Irish scientists were deeply involved in a study that has revealed surprising new findings about the migration of ancient farmers back into Africa.
The study was based on the analysis of ancient DNA recovered from the skull of a man buried 4,500 years ago in a cave in Ethiopia.
The study was led by the University of Cambridge but the DNA recovery and sequencing involved researchers based at Trinity College Dublin and University College Dublin.
Most people are familiar with the idea that there was a migration of early humans who moved out of Africa to colonise Europe and Asia between 60,000 and 125,000 years ago.
What is less well known is the fact that a substantial number of these migrants returned to Africa much more recently between 3,000 and 3,500 years ago.
This migration and its timing has now been confirmed after the successful copying of a full genome from the skeleton in the Mota Cave in the Ethiopian highlands.
This is the first ancient DNA from Africa to be sequenced, said Ron Pinhasi, associate professor in UCD's school of archeology and the Earth Institute. He was co-senior author of the study published on Thursday in the journal Science.
He developed the technique of extracting ancient DNA from the thick “petrous” bone located at the base of the skull behind the ear.
“This migration is new, it has been suggested but nobody before us actually had the capacity to get this DNA for analysis,” he said.
Why these migrants travelled back into Africa is a mystery but archaeological evidence links them to new crops developed in the Levant and brought to east Africa including wheat and barley.
African return
The DNA confirms the migrants were from what is now the Middle East and were direct descendants of the Neolithic farmers who brought agriculture into Europe 7,000 years ago but then returned to Africa 4,000 years later.
“It’s quite remarkable that genetically speaking this is the same population that left the near east several millennia previously,” said PhD researcher in genetics at Trinity College Dublin Eppie Jones, who led the laboratory work to sequence the genome.
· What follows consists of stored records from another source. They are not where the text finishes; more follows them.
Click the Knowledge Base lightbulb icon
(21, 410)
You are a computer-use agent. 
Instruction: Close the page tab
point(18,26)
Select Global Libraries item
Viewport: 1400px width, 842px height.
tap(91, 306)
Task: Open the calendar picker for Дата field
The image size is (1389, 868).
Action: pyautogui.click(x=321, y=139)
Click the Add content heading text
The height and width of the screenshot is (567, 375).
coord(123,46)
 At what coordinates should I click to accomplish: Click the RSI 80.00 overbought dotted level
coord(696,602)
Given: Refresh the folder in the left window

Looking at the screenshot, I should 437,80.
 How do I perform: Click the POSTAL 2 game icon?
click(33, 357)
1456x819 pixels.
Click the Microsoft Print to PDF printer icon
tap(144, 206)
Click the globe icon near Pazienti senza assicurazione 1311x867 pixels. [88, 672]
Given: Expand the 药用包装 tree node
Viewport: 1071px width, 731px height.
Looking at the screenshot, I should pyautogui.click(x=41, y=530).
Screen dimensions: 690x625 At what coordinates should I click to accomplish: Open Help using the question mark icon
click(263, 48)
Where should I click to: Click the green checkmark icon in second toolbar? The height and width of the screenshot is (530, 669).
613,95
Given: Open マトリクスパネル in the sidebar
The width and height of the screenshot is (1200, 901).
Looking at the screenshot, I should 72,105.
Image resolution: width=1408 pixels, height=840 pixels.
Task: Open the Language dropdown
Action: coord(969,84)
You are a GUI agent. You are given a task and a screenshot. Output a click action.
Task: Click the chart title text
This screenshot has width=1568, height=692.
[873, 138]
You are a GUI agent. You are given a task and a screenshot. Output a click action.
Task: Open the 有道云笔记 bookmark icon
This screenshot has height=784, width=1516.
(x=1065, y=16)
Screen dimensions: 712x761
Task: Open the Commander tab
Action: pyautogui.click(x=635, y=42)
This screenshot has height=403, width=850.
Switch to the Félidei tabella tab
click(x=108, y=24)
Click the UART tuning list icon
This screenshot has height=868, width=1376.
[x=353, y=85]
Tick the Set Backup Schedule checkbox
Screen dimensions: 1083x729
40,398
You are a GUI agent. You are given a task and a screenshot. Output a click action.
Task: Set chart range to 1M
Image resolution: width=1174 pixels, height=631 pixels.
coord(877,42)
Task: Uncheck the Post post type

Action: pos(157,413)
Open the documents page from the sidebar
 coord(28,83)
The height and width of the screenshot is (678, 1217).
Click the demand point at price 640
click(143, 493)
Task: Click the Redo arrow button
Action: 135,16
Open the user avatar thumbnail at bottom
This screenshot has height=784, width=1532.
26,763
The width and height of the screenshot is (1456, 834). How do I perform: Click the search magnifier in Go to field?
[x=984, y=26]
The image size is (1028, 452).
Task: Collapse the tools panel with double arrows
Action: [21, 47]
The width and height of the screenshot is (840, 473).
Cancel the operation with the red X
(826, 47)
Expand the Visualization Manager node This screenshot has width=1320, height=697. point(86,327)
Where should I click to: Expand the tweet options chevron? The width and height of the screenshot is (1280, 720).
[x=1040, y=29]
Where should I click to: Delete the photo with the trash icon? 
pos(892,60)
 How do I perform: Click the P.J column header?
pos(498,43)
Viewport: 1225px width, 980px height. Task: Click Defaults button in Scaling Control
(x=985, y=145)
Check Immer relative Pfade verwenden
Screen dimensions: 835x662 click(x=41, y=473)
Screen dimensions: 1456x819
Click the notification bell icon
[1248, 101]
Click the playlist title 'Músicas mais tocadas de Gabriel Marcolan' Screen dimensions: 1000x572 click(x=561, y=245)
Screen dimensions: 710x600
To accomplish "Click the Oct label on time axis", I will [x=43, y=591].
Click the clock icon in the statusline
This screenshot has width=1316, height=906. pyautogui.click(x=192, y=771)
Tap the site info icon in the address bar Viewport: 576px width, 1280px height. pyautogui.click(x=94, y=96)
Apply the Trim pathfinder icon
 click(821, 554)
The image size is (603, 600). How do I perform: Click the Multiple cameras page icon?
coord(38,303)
These western Eurasians mainly settled in the Horn of Africa but didn’t stay put, said Prof Marcos Gallego Llorente from Cambridge and first author.
These migrants “seeped right across the continent, way beyond east Africa”, from the west coast and south to the heart of the Congo, he said. People from these areas show this in their DNA with up to seven per cent of their genomes derived from the Levant migrants.
The genetic impact of the migrants was much greater in east Africa, where the DNA of today’s populations are up to 25 per cent derived from the migrants.
“What was surprising was the migrant DNA was distributed all over Africa and all modern Africans have this mixture,” said Prof Pinhasi.